Lemar Parrish's No. 20 goes up forever on the Paycor Stadium east façade during the Bengals' Ring of Honor ceremony at halftime of Sunday's game (1 p.m.-Cincinnati's Local 12) against the Jets.

Parrish, whose classmate Dave Lapham comes down from the radio booth to join him for the ceremony, hears the buzz about the current No. 20. Another cornerback who frequently gets his hand on the ball. Another 5-11, 185-pounder playing elite on the corner. Parrish has DJ Turner II's number.

"He gets good position. He's aggressive. I like his play. I like how he attacks the ball," Parrish said Thursday as he plans to leave his suburban Atlanta home Friday for the weekend's festivities. "He's a gambler. He's got good technique. I've been watching.

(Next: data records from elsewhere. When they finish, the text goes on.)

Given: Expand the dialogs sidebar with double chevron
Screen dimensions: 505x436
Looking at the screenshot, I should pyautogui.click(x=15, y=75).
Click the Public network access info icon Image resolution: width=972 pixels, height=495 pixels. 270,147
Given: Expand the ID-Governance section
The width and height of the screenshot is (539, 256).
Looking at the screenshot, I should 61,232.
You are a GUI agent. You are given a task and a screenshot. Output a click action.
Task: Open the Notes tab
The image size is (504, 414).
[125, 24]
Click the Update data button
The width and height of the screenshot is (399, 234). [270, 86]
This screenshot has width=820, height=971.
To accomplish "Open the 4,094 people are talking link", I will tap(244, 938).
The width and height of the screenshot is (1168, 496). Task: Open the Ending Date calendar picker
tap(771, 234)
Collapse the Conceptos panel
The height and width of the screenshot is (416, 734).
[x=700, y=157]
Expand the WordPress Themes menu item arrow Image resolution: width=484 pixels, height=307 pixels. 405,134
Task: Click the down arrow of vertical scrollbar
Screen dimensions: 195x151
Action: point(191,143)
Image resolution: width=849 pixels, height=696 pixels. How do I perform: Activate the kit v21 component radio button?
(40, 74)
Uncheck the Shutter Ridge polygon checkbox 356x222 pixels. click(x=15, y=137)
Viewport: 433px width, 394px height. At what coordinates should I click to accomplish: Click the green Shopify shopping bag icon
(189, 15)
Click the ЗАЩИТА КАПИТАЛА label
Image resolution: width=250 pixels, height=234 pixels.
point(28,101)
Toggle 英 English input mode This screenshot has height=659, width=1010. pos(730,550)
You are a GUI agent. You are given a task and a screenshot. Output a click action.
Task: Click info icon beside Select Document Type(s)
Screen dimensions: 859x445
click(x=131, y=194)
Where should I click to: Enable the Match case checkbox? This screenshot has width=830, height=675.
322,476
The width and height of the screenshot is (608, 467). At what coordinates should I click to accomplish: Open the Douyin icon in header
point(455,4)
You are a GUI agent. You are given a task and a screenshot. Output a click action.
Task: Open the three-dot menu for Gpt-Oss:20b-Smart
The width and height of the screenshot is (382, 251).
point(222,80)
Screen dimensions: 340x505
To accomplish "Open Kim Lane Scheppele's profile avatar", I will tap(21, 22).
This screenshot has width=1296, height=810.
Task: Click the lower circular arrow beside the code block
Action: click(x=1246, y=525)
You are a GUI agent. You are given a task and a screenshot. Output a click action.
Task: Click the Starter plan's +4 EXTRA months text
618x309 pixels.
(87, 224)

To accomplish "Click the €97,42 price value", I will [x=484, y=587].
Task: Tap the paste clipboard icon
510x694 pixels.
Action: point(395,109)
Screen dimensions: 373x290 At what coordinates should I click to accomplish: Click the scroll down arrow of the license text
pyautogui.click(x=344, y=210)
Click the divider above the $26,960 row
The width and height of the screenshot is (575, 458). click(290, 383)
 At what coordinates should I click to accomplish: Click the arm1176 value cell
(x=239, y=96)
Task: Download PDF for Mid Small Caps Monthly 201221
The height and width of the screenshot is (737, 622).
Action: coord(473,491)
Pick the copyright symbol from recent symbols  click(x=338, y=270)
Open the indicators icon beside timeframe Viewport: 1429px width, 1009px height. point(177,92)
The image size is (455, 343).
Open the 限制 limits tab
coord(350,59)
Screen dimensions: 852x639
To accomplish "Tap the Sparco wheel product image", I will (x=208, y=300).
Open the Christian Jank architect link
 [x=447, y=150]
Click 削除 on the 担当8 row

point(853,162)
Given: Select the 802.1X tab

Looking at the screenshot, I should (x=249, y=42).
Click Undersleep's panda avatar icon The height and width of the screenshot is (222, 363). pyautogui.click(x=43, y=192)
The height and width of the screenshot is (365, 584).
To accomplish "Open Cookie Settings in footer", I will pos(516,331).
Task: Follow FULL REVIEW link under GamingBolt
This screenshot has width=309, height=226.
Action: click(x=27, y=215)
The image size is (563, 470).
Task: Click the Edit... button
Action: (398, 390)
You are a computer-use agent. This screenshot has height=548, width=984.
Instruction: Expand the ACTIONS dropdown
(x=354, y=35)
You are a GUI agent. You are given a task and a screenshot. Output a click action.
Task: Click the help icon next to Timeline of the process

"Plus, he wears that number. I'm always watching that number."

Parrish watched the win over the Steelers Thursday night. He saw Turner get beat deep on the first third down. Then he saw Turner make that impossible interception on the sideline, somehow diving over D.K. Metcalf's back and wrenching the ball from him as they fell out-of-bounds.

"That showed me the kid has something. He's a sound player. It reminded me of me," Parrish said. "He came right off that hip, right in front of the guy. Boom! He was diving for the ball. A lot of corners don't dive for the ball. That reminds me of me. If you look at my highlights, I'm always coming off the ground."

These No. 20s not only have size in common, but also speed. Turner, coming out of monstrous Michigan, of course led the 2023 NFL scouting combine with a 4.26-second 40-yard dash. Parrish, out of little Lincoln University, says his best was "a 4.2something, but consistently 4.3."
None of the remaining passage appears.